== RECORDED DATA ==
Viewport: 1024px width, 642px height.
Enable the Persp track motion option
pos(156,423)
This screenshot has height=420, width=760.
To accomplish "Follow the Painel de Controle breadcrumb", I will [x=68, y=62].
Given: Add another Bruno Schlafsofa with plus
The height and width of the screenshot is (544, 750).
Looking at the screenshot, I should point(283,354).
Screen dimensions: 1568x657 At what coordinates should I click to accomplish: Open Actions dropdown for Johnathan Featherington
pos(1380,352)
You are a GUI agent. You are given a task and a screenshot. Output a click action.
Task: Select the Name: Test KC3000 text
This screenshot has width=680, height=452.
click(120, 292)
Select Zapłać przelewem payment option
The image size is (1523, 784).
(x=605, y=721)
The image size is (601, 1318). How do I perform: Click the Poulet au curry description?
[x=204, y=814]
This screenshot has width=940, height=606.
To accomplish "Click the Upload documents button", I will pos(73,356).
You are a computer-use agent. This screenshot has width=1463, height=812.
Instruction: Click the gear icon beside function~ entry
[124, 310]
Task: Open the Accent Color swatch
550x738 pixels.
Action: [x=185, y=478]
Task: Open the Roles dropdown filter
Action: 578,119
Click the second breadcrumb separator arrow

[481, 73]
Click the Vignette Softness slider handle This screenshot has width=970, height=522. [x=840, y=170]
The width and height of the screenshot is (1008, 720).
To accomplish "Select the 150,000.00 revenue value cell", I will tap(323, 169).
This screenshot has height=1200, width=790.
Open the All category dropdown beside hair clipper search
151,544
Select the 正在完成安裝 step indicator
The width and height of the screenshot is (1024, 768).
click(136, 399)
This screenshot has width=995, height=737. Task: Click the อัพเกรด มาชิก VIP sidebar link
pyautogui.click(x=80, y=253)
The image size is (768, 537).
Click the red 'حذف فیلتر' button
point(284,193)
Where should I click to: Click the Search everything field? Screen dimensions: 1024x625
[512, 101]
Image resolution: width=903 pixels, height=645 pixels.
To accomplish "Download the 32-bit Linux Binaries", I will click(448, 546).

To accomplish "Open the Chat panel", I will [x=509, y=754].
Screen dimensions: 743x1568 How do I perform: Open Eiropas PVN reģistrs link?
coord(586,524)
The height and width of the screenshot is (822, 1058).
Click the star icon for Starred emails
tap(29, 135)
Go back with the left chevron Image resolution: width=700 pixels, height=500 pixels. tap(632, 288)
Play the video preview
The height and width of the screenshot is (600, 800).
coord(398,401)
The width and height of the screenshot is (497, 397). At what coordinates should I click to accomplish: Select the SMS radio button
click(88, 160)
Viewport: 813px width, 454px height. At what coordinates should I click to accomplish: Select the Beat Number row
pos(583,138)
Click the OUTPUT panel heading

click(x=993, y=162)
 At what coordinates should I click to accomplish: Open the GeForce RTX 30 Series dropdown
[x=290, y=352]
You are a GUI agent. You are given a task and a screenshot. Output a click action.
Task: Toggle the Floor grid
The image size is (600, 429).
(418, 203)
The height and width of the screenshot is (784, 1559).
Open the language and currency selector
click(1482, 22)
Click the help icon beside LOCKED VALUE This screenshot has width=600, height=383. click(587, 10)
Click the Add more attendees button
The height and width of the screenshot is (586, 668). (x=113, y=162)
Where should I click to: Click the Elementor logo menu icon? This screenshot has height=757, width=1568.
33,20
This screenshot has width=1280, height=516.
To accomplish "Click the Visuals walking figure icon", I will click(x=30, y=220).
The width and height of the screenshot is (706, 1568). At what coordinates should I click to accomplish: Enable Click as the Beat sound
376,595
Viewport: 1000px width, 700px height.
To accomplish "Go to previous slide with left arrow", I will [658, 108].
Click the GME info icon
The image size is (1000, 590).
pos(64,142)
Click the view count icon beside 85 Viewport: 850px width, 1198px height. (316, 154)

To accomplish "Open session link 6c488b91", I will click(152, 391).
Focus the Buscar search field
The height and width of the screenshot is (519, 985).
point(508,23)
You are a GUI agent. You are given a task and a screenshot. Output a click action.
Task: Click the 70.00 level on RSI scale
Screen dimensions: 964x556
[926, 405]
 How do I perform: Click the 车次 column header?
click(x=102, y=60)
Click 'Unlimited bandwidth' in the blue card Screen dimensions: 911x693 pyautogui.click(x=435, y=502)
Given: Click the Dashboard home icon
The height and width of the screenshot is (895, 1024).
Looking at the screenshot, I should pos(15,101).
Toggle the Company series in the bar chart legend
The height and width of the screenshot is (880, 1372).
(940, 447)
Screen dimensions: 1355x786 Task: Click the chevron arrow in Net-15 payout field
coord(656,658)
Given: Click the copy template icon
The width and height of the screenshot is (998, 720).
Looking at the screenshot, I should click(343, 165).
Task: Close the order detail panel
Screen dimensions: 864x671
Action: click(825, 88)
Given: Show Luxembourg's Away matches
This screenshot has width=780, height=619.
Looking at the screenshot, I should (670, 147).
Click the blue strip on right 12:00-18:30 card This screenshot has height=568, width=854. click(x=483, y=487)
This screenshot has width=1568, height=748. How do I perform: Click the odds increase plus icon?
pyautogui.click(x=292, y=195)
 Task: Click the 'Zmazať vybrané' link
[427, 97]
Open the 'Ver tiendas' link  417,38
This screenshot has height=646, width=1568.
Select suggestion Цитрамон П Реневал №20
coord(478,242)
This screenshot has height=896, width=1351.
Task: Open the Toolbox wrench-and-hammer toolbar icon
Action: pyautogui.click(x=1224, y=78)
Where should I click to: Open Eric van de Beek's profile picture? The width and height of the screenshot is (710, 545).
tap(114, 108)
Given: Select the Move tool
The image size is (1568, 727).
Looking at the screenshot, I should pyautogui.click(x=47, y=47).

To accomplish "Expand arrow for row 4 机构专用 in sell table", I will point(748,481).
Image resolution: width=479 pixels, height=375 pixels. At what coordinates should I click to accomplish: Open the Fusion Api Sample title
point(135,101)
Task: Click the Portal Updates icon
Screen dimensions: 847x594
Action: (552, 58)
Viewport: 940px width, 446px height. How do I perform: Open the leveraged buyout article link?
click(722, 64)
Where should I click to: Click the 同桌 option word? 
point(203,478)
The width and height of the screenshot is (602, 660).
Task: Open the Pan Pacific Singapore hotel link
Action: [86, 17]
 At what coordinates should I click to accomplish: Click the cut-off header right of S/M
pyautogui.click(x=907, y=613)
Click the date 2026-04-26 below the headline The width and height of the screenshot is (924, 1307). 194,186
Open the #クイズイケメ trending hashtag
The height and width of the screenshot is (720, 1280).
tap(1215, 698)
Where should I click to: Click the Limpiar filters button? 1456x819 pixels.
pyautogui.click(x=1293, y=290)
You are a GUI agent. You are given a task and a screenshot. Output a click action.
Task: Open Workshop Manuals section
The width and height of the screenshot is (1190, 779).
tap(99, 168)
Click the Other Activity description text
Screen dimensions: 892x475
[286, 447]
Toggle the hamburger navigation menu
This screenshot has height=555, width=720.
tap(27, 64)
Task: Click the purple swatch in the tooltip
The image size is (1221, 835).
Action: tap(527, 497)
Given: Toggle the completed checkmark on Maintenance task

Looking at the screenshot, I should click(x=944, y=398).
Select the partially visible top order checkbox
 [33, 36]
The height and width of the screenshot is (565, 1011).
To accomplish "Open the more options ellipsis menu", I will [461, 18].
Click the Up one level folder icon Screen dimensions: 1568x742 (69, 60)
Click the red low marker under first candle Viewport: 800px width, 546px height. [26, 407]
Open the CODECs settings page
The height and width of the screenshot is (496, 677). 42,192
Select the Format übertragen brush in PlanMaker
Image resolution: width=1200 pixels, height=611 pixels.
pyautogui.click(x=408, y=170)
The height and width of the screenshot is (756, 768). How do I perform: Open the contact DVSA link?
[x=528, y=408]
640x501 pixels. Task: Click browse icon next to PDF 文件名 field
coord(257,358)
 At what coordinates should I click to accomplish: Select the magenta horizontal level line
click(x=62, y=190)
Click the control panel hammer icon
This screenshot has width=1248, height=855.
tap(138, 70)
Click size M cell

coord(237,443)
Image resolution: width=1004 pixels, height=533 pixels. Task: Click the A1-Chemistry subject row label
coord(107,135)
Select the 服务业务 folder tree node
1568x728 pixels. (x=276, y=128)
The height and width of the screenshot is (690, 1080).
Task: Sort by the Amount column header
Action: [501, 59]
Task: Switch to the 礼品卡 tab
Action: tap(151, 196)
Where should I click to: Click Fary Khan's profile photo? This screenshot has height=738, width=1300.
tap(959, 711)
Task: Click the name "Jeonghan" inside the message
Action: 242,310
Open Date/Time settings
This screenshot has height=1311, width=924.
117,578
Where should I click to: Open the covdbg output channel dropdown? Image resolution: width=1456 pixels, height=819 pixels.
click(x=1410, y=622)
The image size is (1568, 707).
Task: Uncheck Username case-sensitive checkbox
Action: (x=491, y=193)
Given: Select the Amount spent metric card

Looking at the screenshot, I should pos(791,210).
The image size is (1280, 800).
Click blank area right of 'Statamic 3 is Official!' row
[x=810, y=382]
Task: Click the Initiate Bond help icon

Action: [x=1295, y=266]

== WHAT NEEDS TO BE DONE ==
Set down, exactly as they stand above, the lines starting with the line with "The height and width of the screenshot is (895, 1024)." and going on through the line with "Given: Show Luxembourg's Away matches", and no others.

== EXERCISE ANSWER ==
The height and width of the screenshot is (895, 1024).
Looking at the screenshot, I should pos(15,101).
Toggle the Company series in the bar chart legend
The height and width of the screenshot is (880, 1372).
(940, 447)
Screen dimensions: 1355x786 Task: Click the chevron arrow in Net-15 payout field
coord(656,658)
Given: Click the copy template icon
The width and height of the screenshot is (998, 720).
Looking at the screenshot, I should click(343, 165).
Task: Close the order detail panel
Screen dimensions: 864x671
Action: click(825, 88)
Given: Show Luxembourg's Away matches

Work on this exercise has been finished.